#### [TASK OBJECTIVE]
Render the entries from the line with "How do I perform: Click" up to and including the line with "click(x=510, y=26)" as a JSON list of strings, one string per line, with blank lines left out. Leave the pictures out of the answer.

#### [DATA TO PROCESS]
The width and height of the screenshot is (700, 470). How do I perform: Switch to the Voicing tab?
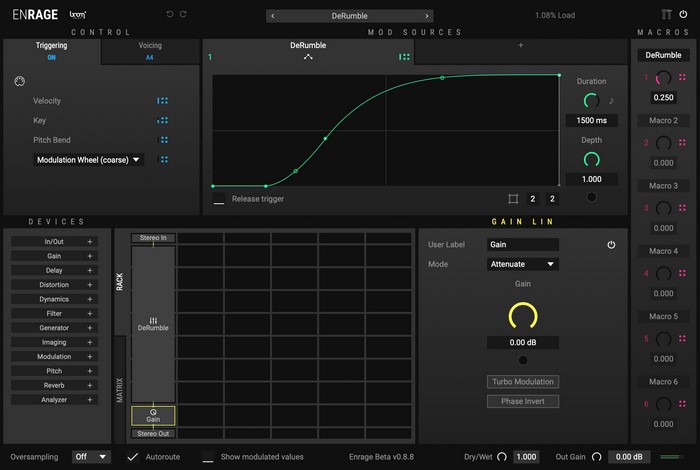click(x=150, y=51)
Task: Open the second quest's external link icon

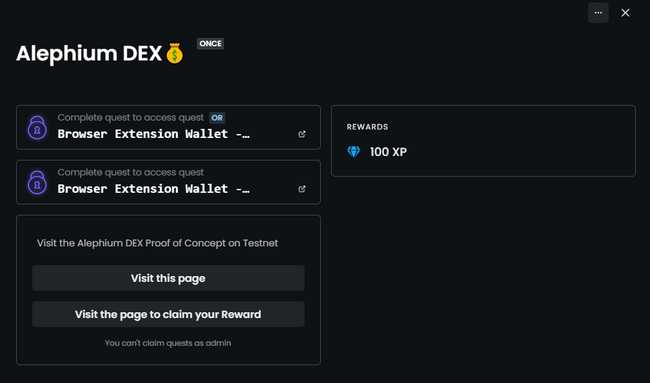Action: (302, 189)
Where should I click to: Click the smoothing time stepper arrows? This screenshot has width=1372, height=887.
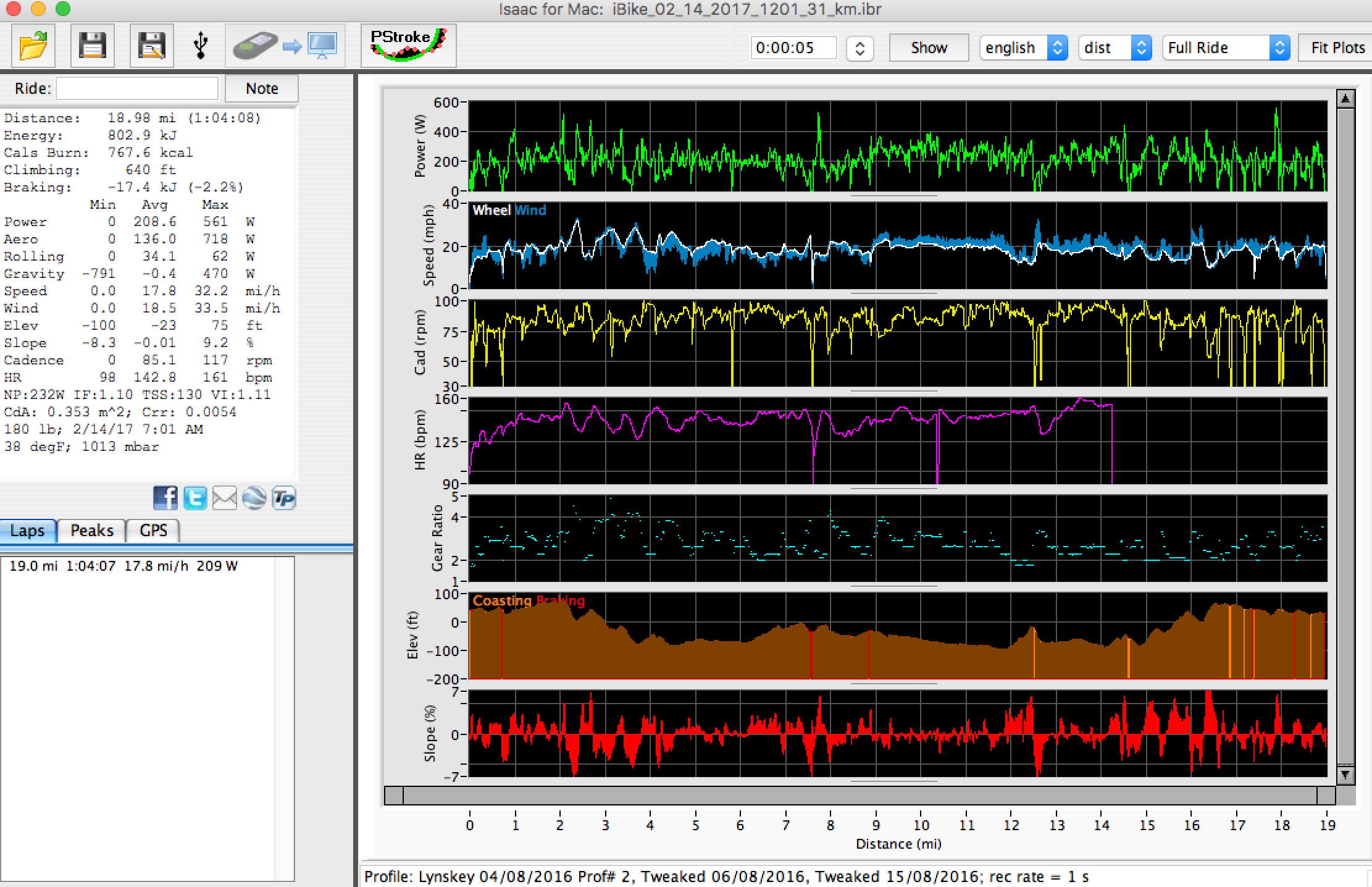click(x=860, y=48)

==

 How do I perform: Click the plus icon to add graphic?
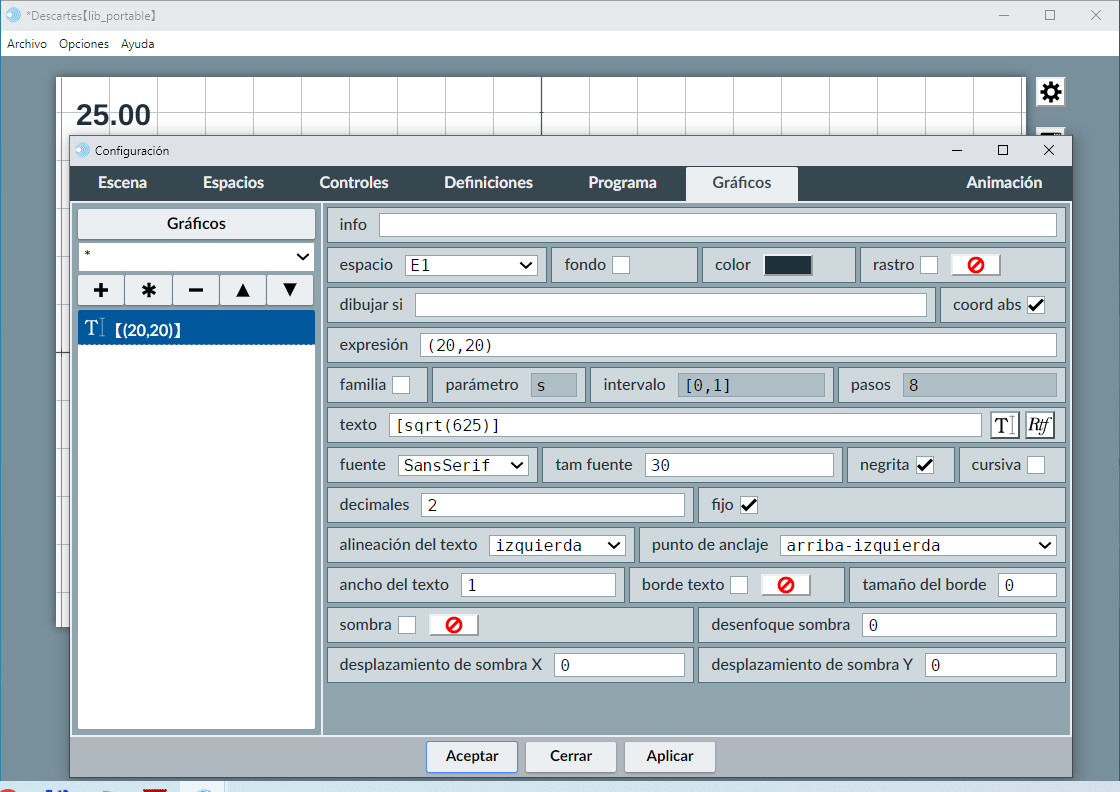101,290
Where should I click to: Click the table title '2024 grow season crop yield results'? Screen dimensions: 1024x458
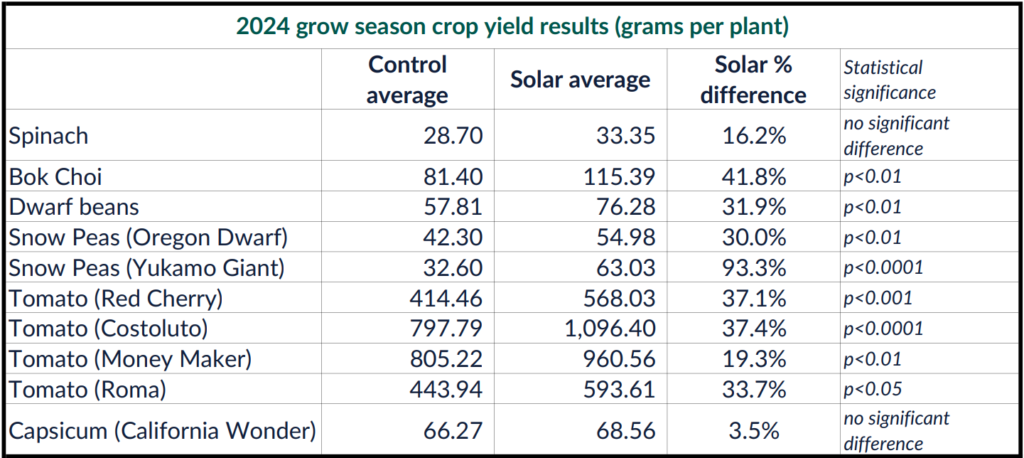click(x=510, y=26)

#### [COMPLETE RESPONSE]
[
  " How do I perform: Click the plus icon to add graphic?",
  "101,290",
  "Where should I click to: Click the table title '2024 grow season crop yield results'? Screen dimensions: 1024x458",
  "click(x=510, y=26)"
]